Addressing media outlets who published the image, Collier then wrote, "You exploited the image of a child with cerebral palsy to push a lie about famine. You did this because you’re all running campaigns to demonise Israel. You did not care anything about the truth. You saw an image you could use – or abuse – and ran with it.”
Yes, this photo went viral because it was so dramatic. The industry’s tendency to look for the strongest and most extreme illustration of anything frequently leads to distortions.
The skeletal image, reminiscent of starving Biafrans in the late 1960s, is not representative of the situation in Gaza.
Hunger in Gaza
But to deny that there is a real crisis in Gaza you must be willing to close your eyes to the thousands of other photographs, hours of video, and screeds of eyewitness reports. UNRWA, the UN relief agency for Palestinians, has several photographs of children suffering from Severe Acute Malnutrition which are not as photographically impactful as the Getty image but speak eloquently to the reality that many Gazans are malnourished.
UNRWA too has a credibility problem. The relief agency has been implicated in shielding Hamas terrorists among its aid workers.
But just as we cannot ignore all the other photos because of the innacurate caption on the Getty photo of Muhammad al-Matouq, we cannot use UNRWA's shielding of terrorists to deny the genuine need for humanitarian aid in Gaza and the capacity of the most experienced agency in the area to deliver it.
UNWRA's evidence is backed up by other agencies. The World Health Organisation identified 63 deaths from malnutrition in July, and found 5,000 children under five admitted for outpatient treatment of malnutrition in just the first two weeks of the month.
The World Food Programme (WFP) says more than one in three people in Gaza are going days at a time without eating. “The amount of food delivered to date is a tiny fraction of what a population of over two million people need to survive,” a WFP campaign states.
Israel's war against Hamas has unarguably been responsible for much of the hunger, with estimates that 85% of the population has been displaced. Israel blockaded humanitarian aid for several months and continues to limit and control aid through the Gaza Humanitarian Foundation (GHF).
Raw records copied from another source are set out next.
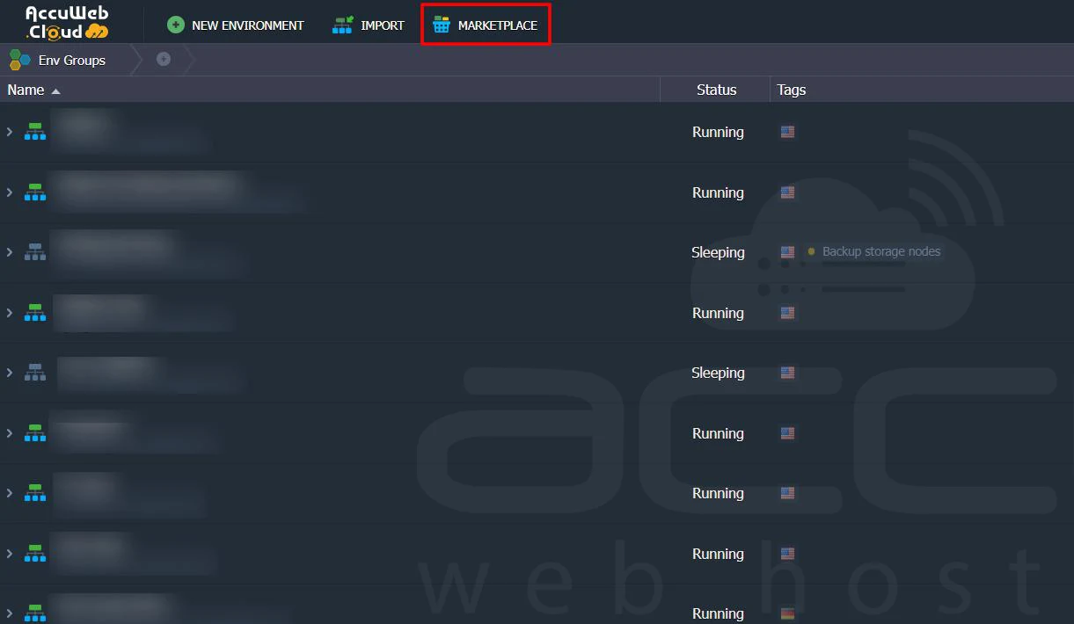Expand the second Sleeping environment row
The width and height of the screenshot is (1074, 624).
[10, 373]
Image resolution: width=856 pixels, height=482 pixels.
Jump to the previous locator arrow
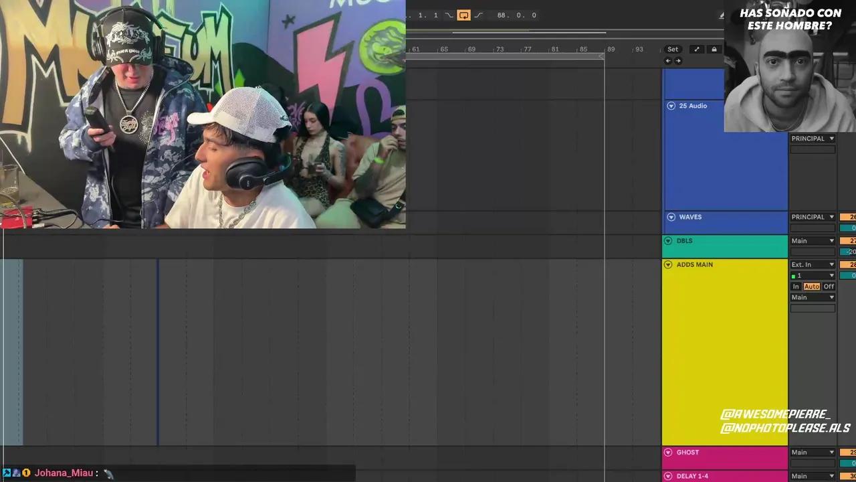667,60
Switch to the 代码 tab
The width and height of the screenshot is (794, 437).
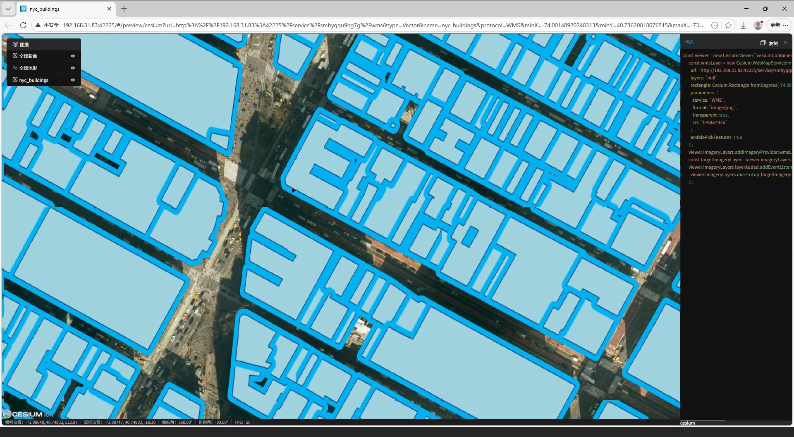pyautogui.click(x=689, y=42)
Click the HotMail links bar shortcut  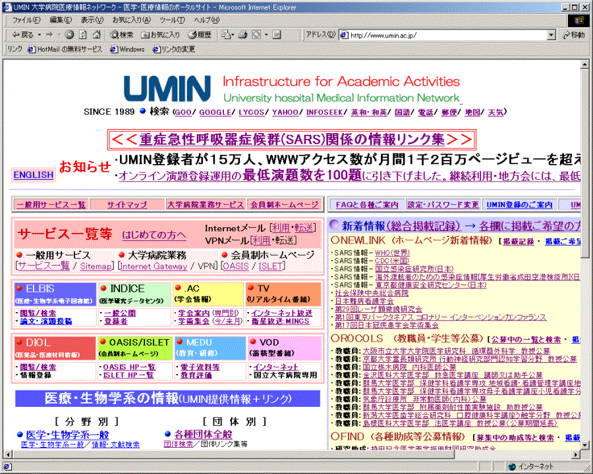65,49
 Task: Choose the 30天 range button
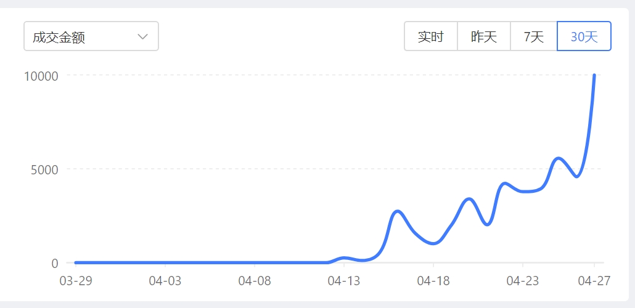[x=584, y=36]
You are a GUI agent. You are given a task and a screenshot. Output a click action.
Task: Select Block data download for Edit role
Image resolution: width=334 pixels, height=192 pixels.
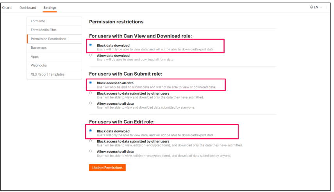coord(91,131)
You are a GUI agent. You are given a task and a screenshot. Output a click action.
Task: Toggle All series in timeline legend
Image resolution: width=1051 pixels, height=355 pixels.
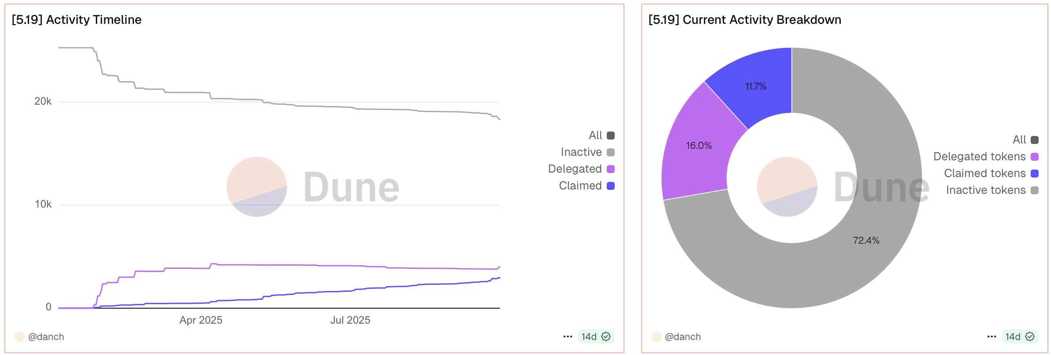click(601, 136)
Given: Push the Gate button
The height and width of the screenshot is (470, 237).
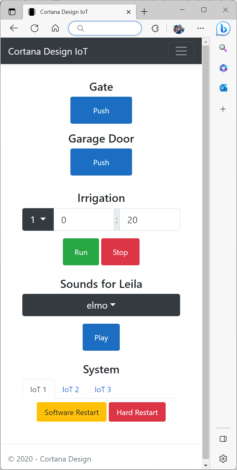Looking at the screenshot, I should click(x=101, y=110).
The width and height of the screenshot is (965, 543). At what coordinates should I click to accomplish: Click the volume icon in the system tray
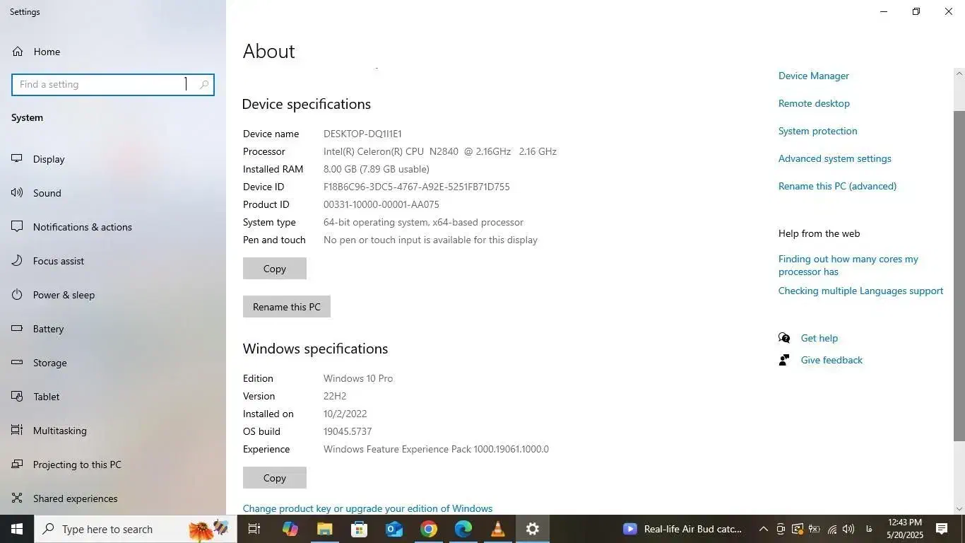coord(848,529)
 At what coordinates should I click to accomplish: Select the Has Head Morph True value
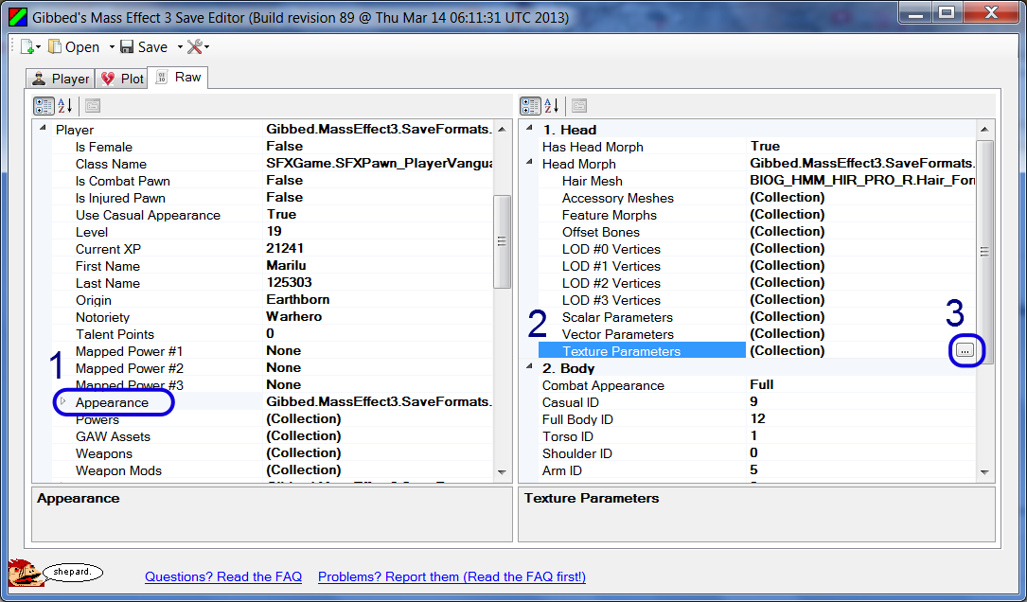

The corrupt control of Hamas, which has shown it does not care about its own population, doubtless contributes to the problem.
Israel denies that it is using starvation as a weapon in Gaza. "Israel is presented as though we are applying a campaign of starvation in Gaza," Prime Minister Benjamin Netanyahu told a Christian conference in Jerusalem on Sunday. "What a bold-faced lie. There is no policy of starvation in Gaza, and there is no starvation in Gaza."
Netanyahu might have been convincing had he stopped at "no policy of starvation", but his claim that there is "no starvation" is demonstrably false.
There is a dire need for aid and not enough of it is getting through. UNRWAsays it has the equivalent of 6,000 trucks of food and medicine ready to cross into Gaza.
Israel this week announced humanitarian pauses in Gaza to enable the delivery of food, medicine, and fuel. We welcome these pauses as a first step, but they are not enough.
It is well past time for a ceasefire that lasts. We must turn our attention to feeding the hungry and rebuilding Gaza, in the hope that it will one day be part of a sustainable Palestinian state living alongside Israel.